Randy Black, vice-president of Bike Athletic, on selling their 300-millionth jockstrap
Sex is not taxed, but it can be taxing.
John Barrymore (1882–1942), American actor
The sex element is the most important in the business. You must sell sex.
Bobby Darin (1936–1973), American singer
A mystery man on a bicycle is being sought by police following two incidents in which Reading women have been jabbed in the buttocks. The police have been told that a man rode up behind young women in the town, stuck what is believed to be a school compass into them, and rode off.
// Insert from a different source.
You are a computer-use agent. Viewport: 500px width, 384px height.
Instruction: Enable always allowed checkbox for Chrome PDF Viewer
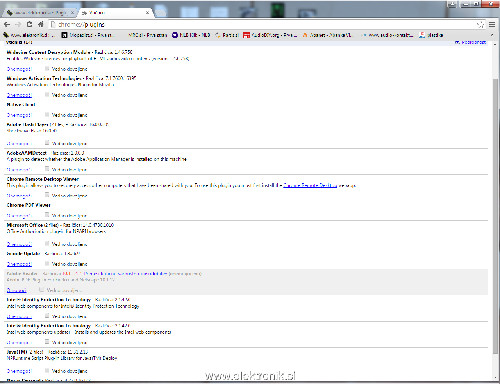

From Punch’s ‘Country Life’ column
The buttocks are the most aesthetically pleasing part of the body because they are non-functional. Although they conceal an essential orifice, these pointless globes are as near as the human form can ever come to abstract art.
Kenneth Tynan (1927–1980), British theatre critic
The essence of life is the smile of round female bottoms, under the shadow of cosmic boredom.
Guy de Maupassant (1850–1893), French short-story writer
He kissed the plump mellow yellow smellow melons of her rump, on each plump melonous hemisphere, in their mellow yellow furrow, with obscure prolonged provocative melonsmellonous osculation.
James Joyce (1882–1941), Irish writer, in Ulysses, 1922
How brave a prospect is a broad backside!
Henry Vaughan (1621–1695), British writer and physician
Mary: Which would you say is my best side, Mr Hitchcock?
Alfred: My dear, you’re sitting on it.
Conversation between Mary Anderson, American actress, and Alfred Hitchcock (1899–1980), British film director, on a photoshoot for the 1944 film Lifeboat
It was a stupid compromise.
The explanation of a man with three previous convictions for indecent exposure, when arrested for baring his buttocks to a group of girls
Buttock fetishism is comparatively rare in our culture … Girls are often self-conscious about their behinds, draping themselves in long capes and tunics, but it is more often because they are too abundant in that region than otherwise.
Germaine Greer, Australian feminist writer, in The Female Eunuch, 1970
George Moore unexpectedly pinched my behind. I felt rather honoured that my behind should have drawn the attention of the great master of English prose.
Ilka Chase (1900–1978), American actress and novelist
Do you scratch your bottom while taking a bath? Have it reglazed by the professionals.